YARGITAY KARARI
DAİRE : 15. Ceza Dairesi
ESAS NO : 2011/20142
KARAR NO : 2013/4687
KARAR TARİHİ : 14.03.2013
MAHKEMESİ :Ağır Ceza Mahkemesi
SUÇ : Nitelikli dolandırıcılığa teşebbüs, resmi belgede sahtecilik
HÜKÜM : Beraat
Dosya incelenerek gereği düşünüldü;
Dolandırıcılık suçunun oluşabilmesi için; failin bir kimseyi, kandırabilecek nitelikte hileli davranışlarla hataya düşürüp, onun veya başkasının zararına, kendisine veya başkasına yarar sağlaması gerekmektedir.
Hile nitelikli bir yalandır. Fail tarafından yapılan hileli davranış belli oranda ağır, yoğun ve ustaca olmalı, sergileniş açısından mağdurun inceleme olanağını ortadan kaldıracak nitelikte bir takım hareketler olmalıdır. Kullanılan hileli davranışlarla mağdur yanılgıya düşürülmeli ve bu yanıltma sonucu yalanlara inanan mağdur tarafından sanık veya bir başkasına haksız çıkar sağlanmalıdır.
Hilenin kandırıcı nitelikte olup olmadığı olaysal olarak değerlendirilmeli, olayın özelliği, mağdurun durumu, fiille olan ilişkisi, kullanılan hilenin şekli, kullanılmışsa gizlenen veya değiştirilen belgenin nitelikleri ayrı ayrı nazara alınmalıdır.
Katılan banka şubesinin “maaş alan kurum personeli” müşterisi olan ve geçmişte aldığı krediler veya kredi kartları borçları nedeniyle bankacılık sisteminde “negatif” kaydı bulunduğundan yeni kredi alamayacak – verilmeyecek konumunda olan sanığın; ilgili banka şubesine hitaplı, şahsına yeni bir kredi açılması talimatını içerir. … başlıklı suça konu 22.10.2007 tarihli bilgisayar ortamında oluşturulmuş yazılı tanzim edip posta yoluyla şubeye ulaştırıp haksız yarar sağlamaya çalışmak şeklinde geçekleşen eylemlerinin “nitelikli dolandırıcılığa teşebbüs” ve “resmi belgede sahtecilik” suçlarını oluşturduğunun iddia edilen somut olayda; yüklenen suçların unsurları itibariyle oluşmadığından sanığın beraatine karar verilmesi gerektiğini takdir eden mahkemenin kabul ve uyulamasında aşağıda belirtilen bozma nedeni dışında bir isabetsizlik görülmemiştir.
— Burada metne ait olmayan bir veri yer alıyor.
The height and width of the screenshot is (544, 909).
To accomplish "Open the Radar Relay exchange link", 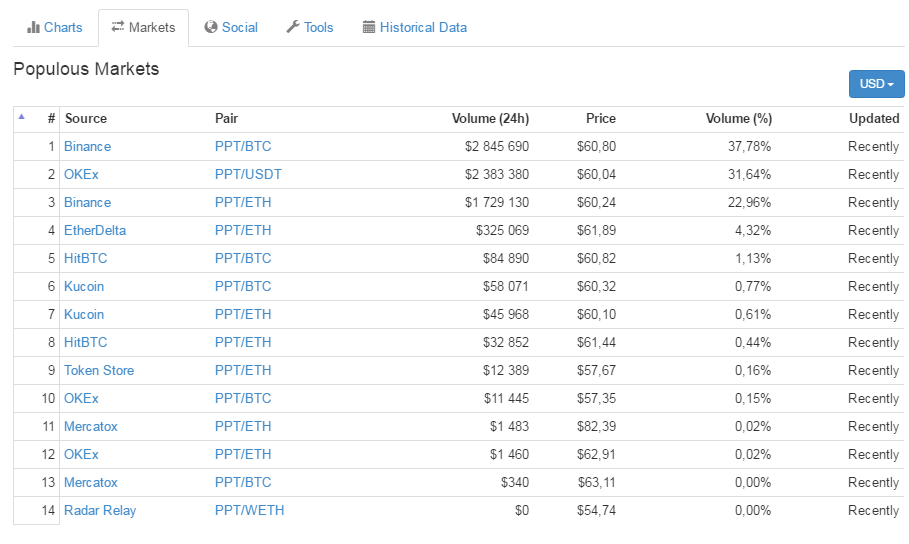I will click(100, 510).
Yapılan yargılamaya, toplanıp karar yerinde gösterilen delillere, mahkemenin kovuşturma sonuçlarına uygun olarak oluşan kanaat ve takdirine, incelenen dosya kapsamına göre katılan vekilinin suçların unsuruları itibariyle oluştuğuna yönelen, sanık müdafiisinin ise yerinde görülmeyen sair temyiz itirazlarının reddine, ancak;
Kendisini vekil ile temsil ettiren ve hakkında beraat kararı verilen sanık lehine, katılan aleyhine karar tarihinde yürürlükte olan Avukatlık Asgari Ücret Tarifesi’ne göre maktu vekalet ücretine karar verilmesi gerektiğinin dikkate alınmaması,
Bozmayı gerektirmiş, sanık müdafiinin temyiz itirazları bu itibarla yerinde görülmüş olduğundan hükümlerin bu sebepten dolayı 5320 sayılı Yasanın 8/1.maddesi gereğince uygulanması gereken 1412 sayılı CMUK.un 321.maddesi uyarınca BOZULMASINA, ancak yeniden duruşma yapılması gerektirmeyen bu hususun aynı kanunun 322.maddesi uyarınca düzeltilmesi mümkün bulunduğundan, her iki beraat hükmünün yer aldığı hüküm fıkrasına, hüküm fıkrasının 2. paragrafından sonra gelmek üzere “hüküm tarihinde yürürlükte olan Avukatlık Asgari Ücret Tarifesinin İkinci Kısmının – İkinci Bölümünde belirlenen 1.100 TL maktu vekalet ücretinin katılan bankadan alınıp kendisini vekille temsil ettiren sanığa verilmesine” 3.paragrafının yazılması suretiyle sair yönleri usul ve yasaya uygun bulunan hükmün DÜZELTİLEREK ONANMASINA, 14.03.2013 tarihinde oybirliğiyle karar verildi.